The Department of Religious Studies at UCT will host Dr Hermen Kroesbergen, senior postdoctoral fellow at the Univeristy of Pretoria, on 4 March for a seminar titled, The Language of Faith in Southern Africa.

Wednesday, 04 March 2020

Time: 13H00 – 14H00

Venue: Religious Studies Seminar room, Leslie Social Sciences Building, LS5.67

by

Dr Hermen Kroesbergen

In Dr Kroesbergen's own words: "How can we do justice to what people in Africa say concerning the spirit world? On the one hand, we will have to acknowledge that the everyday lives of these people often do not differ much from the lives of those who do not speak of the spirit world (or speak of the spirit world differently). On the other hand, these people emphasize that the spirit world is real and others are missing something if they do not see it. How can we give an account of language concerning the spirit world that does justice to both these aspects?
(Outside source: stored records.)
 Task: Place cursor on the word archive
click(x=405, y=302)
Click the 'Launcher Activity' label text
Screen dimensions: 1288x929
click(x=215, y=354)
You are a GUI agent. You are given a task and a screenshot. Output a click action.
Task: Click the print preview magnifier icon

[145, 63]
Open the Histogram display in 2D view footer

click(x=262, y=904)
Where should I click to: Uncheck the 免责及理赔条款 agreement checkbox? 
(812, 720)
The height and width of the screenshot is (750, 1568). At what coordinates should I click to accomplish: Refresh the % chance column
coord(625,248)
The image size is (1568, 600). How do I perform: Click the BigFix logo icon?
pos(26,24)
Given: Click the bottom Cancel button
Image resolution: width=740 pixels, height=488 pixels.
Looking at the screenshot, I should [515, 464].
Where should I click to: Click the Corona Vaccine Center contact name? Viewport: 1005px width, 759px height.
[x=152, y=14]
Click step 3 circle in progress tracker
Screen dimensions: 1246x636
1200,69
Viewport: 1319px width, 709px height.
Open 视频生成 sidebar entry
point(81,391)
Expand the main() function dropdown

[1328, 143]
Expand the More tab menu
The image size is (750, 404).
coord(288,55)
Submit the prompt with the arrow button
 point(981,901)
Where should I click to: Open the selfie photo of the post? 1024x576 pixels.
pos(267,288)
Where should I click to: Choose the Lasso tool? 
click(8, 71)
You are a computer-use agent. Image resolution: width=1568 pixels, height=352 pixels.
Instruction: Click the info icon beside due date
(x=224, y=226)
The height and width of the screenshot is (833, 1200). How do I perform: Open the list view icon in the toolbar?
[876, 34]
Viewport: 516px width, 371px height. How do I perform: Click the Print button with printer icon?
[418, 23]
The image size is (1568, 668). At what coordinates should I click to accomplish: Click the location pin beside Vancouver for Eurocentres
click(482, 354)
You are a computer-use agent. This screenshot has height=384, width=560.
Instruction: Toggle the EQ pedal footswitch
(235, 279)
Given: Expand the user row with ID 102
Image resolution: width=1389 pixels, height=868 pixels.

This question is my main concern in my recent book The Language of Faith in Southern Africa; Spirit World, Power, Community, Holism and in this presentation. People in Southern Africa speak of spirits, witchcraft, men of God, powers, miracles, and so in, in ways that have often made me wonder how they can seriously believe all those things. On the other hand, my secular friends in the Netherlands often wonder the same thing about me as a (Western mainline) Christian. So what is going on here?

In philosophy, theology and anthropology there have been two main approaches to this question: some (we could call them ‘critical realists’) say that believers use metaphors or pictures to describe the same things that happen to everyone else in the world; others (we could call them ‘postmodernists’) say that believers live in an ontologically different world: for them it is simply true in the dumb sense of the word that there are spirits, gods, miracles and so on. Neither of these approaches is able to do justice to both the importance of language of faith for believers, and the way we all live in one world.

I argue for a different approach: statements made in the language of faith are responses to experiences of a world full of contingency, uncertainty and chance. They concern reality, and someone misses a particular aspect of reality if one does not speak this language, yet believers themselves know and show in their lives that this language works differently from factual language. One prays for something that is uncertain, one asks a diviner about something that is not clear – by praying or going to a diviner someone acknowledges that these things are uncertain or unclear.

I will use examples from the language of faith in Southern Africa to argue for this perspective and apply this perspective to what is said about powers, prosperity and holism in this content, showing that this perspective allows us to do justice to what people in Africa say concerning the spirit world."